5th: It’s pretty clear your music touches upon social and political issues, do you feel like hip-hop is becoming a lot more political recently?
MH: I think there’s a movement out there that started with the election of President Obama and the way it’s almost been a gateway for people to bring about change. Look at how social media has brought people together and is feeding into this new widespread of intelligence. I was watching “How High” the other day and its funny to just see the shifts over the years: You have a movie like “How High” back then and today, you have something like “Dope”. It’s funny to see how what is considered cool can change so drastically.
Now it’s cool to be political, it’s become more acceptable to talk about these subjects. Unfortunately, not everyone embraces that and we want to be on that level where we’re injecting intellect and awareness into our music. There’s so many songs that can be written on topics that just aren’t talked about.
5th: Hip-hop isn’t new to being political or socially aware, I feel like it just became stagnant at some point after the mid-90s, and all of a sudden that consciousness is seeing a rejuvenation.

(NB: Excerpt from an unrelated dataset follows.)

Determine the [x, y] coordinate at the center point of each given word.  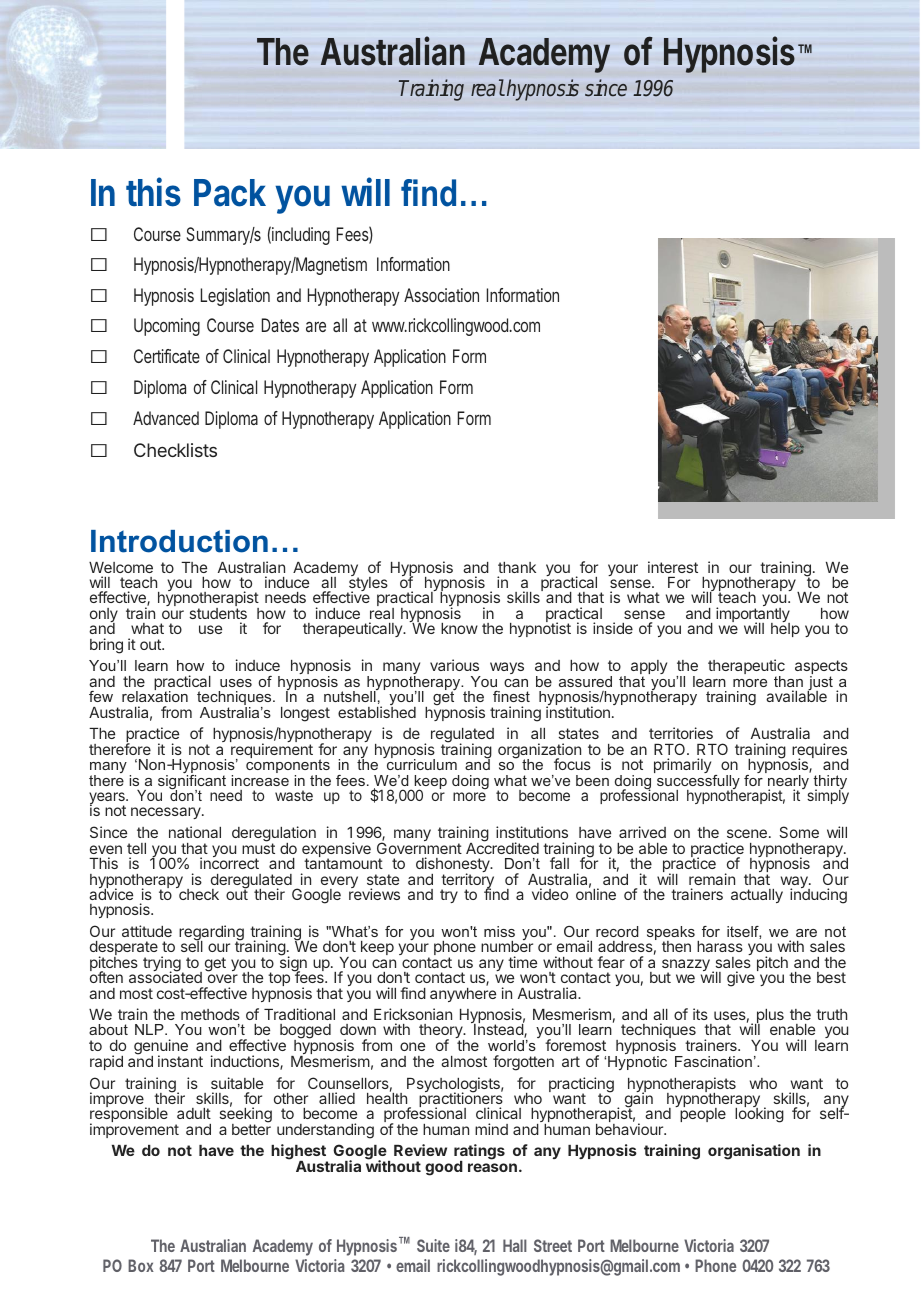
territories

MH: To me, Kendrick Lamar is king in that regard. There’s a lot of artists out there doing positive things out there but they don’t have to be so in-your-face about it. I think Anderson Paak is doing great things creatively, but there’s still a level of social awareness in what he does. Terrace Martin is doing dope stuff and then you’ll always have your Aesop Rock and Homeboy Sandman. There’s a ton out there and it always doesn’t have to be in-your-face, it just has to be creative. You look at Vic Mensa and Chance the Rapper, the stuff they’re doing is great, but it’s still also different.